My experience with SkyDrive has been a drastic failure so far. I've been trying to put my toe in the water by moving a folder of IT reference articles, presentations, and policy docs that I've carried around for 10+ years up to the SkyDrive. Figured my access was usually 10% editing (or less) and 90% reading, so this would let me get used to having the files in the cloud without having synch be a major concern.

Of course, I'm too impatient to upload the files/folders through the web interface, so i immediately set out to get Windows file system access, and use a sync tool to at least push the files one-way.

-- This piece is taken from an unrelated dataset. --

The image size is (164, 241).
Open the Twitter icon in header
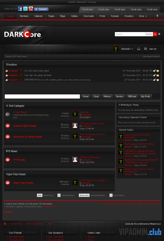point(25,9)
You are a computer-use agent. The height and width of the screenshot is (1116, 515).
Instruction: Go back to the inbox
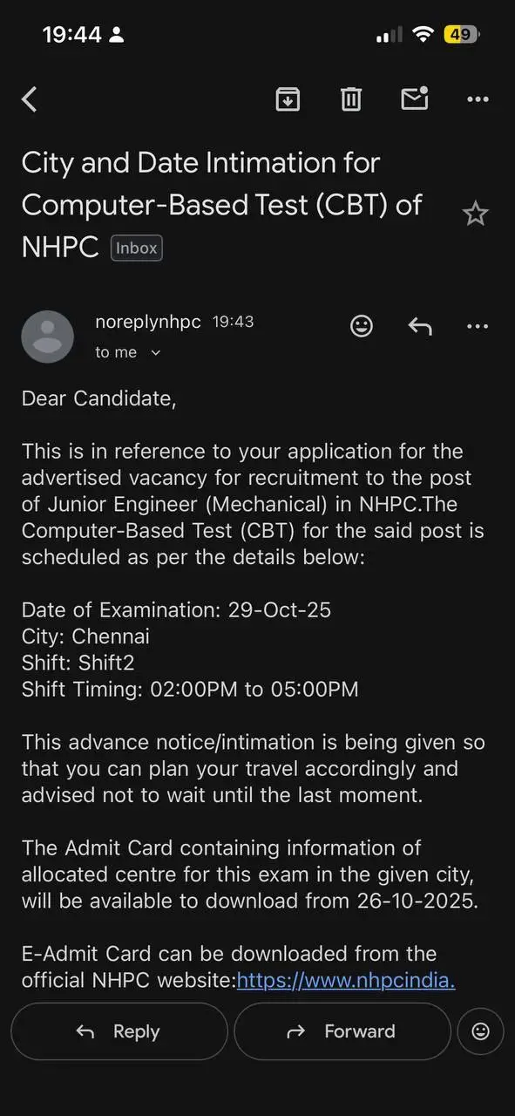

It appears to be possible to Map a network drive (How to Map SkyDrive as a Network Drive), using a CodePlex project - SkyDrive Simple Viewer to nav your SkyDrive. Started by doing a Window Copy-Paste, of course it's dreadfully slow and errors out on Visio diagram, among other file types i didn't take note of.

So, on to using SyncToy to copy the files up - at least it will run unobtrusively, and I can review which files were exceptions. SyncToy 2.0 fails immediately upon running the sync, so i look into it... SyncToy 2.1 is out - i had never needed to upgrade... it doesn't fail right away... but every. file. failed. "Exception during run: The FileSyncProvider received an unexpected error while applying a synchronized change. Creating new file {File Name}", and the sync task stops.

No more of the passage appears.